_DATA LISTING_:
______________________________
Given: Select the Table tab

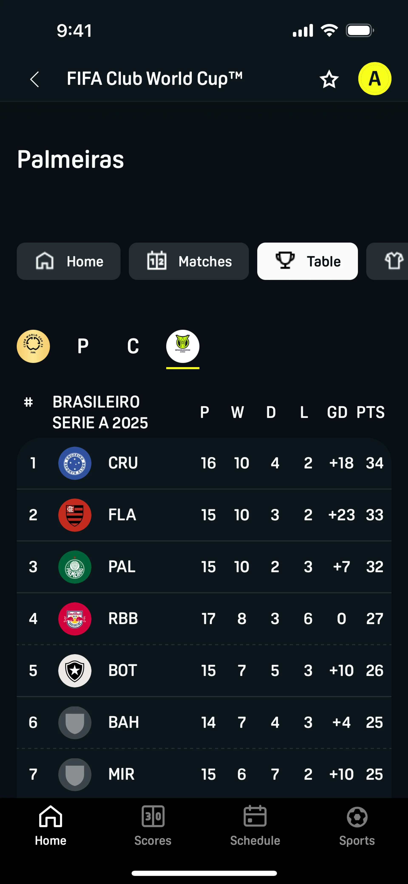Looking at the screenshot, I should coord(307,261).
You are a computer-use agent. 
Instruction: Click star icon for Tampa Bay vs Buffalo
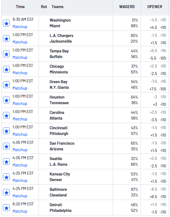pos(6,54)
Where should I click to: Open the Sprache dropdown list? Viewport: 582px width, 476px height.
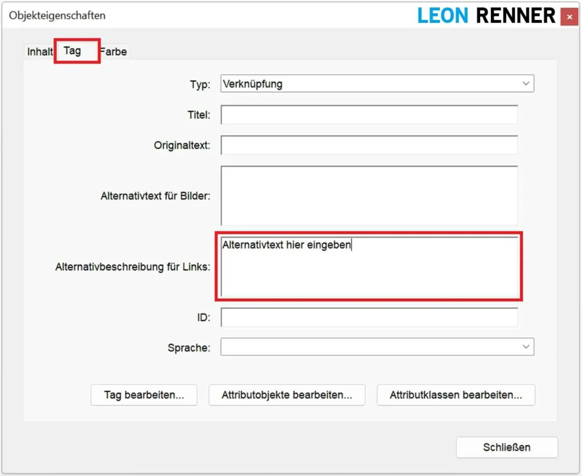[377, 347]
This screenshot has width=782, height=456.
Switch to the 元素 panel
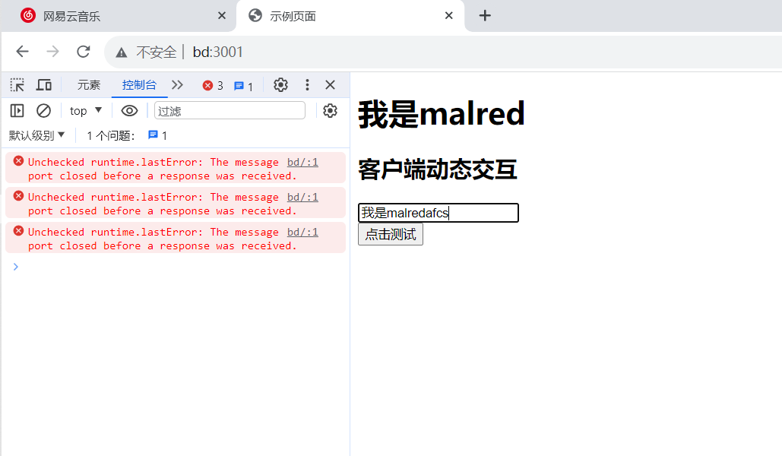tap(88, 85)
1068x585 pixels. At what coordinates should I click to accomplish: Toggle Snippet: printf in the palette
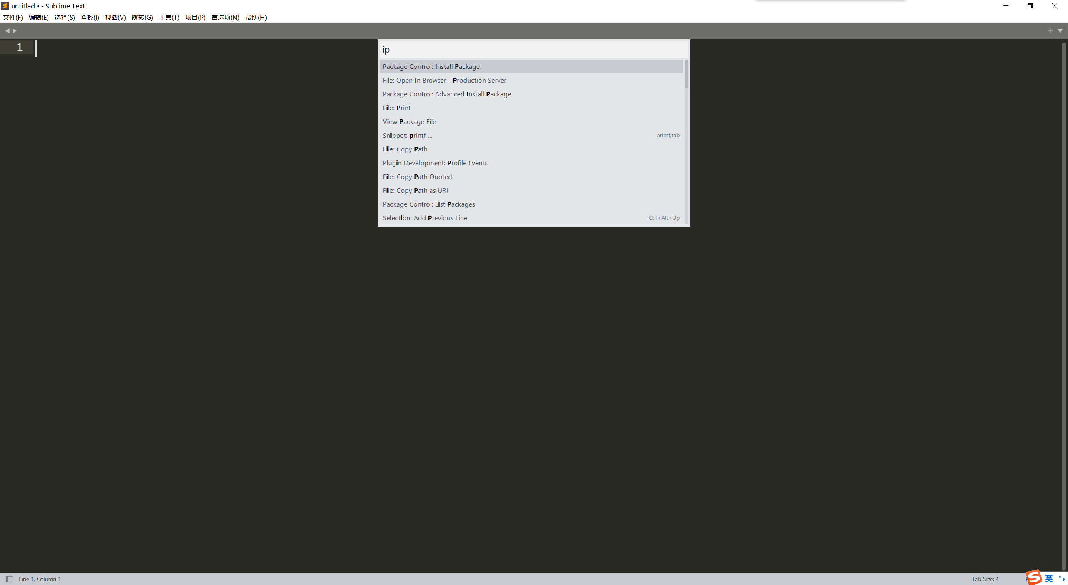coord(407,135)
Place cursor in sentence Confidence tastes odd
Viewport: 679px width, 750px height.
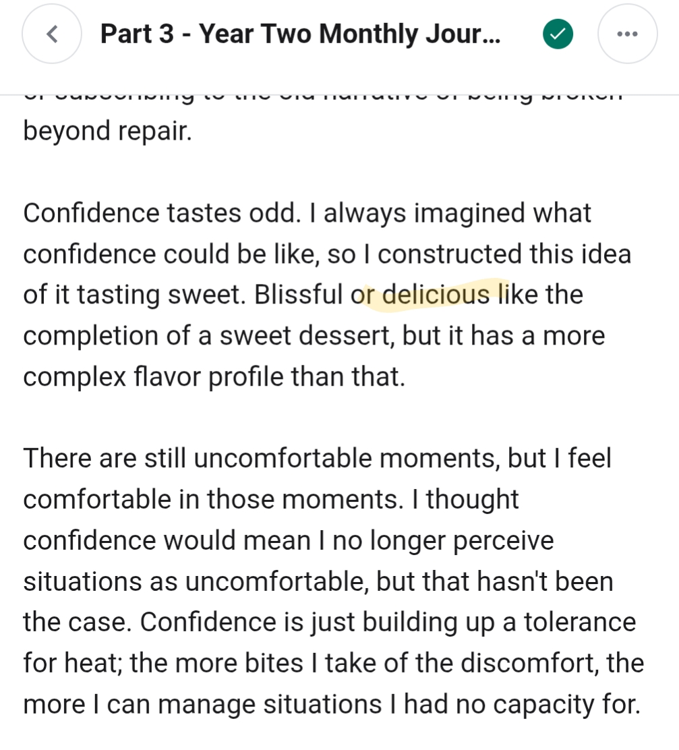[x=160, y=213]
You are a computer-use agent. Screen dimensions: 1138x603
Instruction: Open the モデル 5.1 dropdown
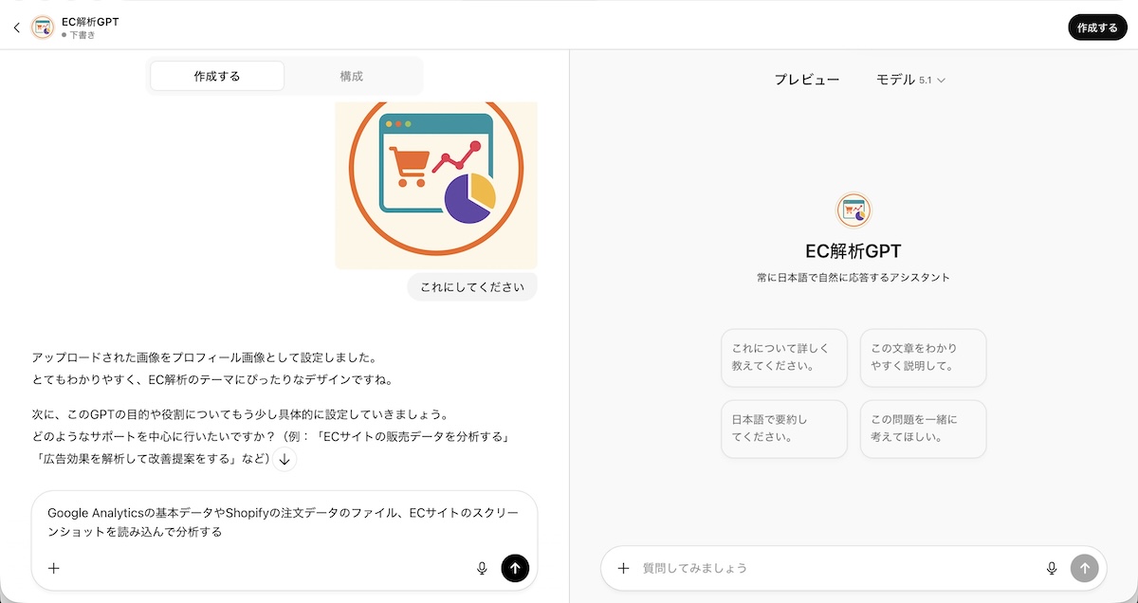pyautogui.click(x=911, y=80)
______________________________
_DIRECTIONS FOR THIS TASK_: Copy all of the items above verbatim, leaving the pictures out.

_SOLUTION_:
Given: Select the Table tab

Looking at the screenshot, I should coord(307,261).
You are a computer-use agent. 
Instruction: Click star icon for Tampa Bay vs Buffalo
pos(6,54)
Where should I click to: Open the Sprache dropdown list? Viewport: 582px width, 476px height.
[377, 347]
This screenshot has width=782, height=456.
Switch to the 元素 panel
tap(88, 85)
1068x585 pixels. At what coordinates should I click to accomplish: Toggle Snippet: printf in the palette
coord(407,135)
Place cursor in sentence Confidence tastes odd
Viewport: 679px width, 750px height.
[x=160, y=213]
You are a computer-use agent. Screen dimensions: 1138x603
Instruction: Open the モデル 5.1 dropdown
pyautogui.click(x=911, y=80)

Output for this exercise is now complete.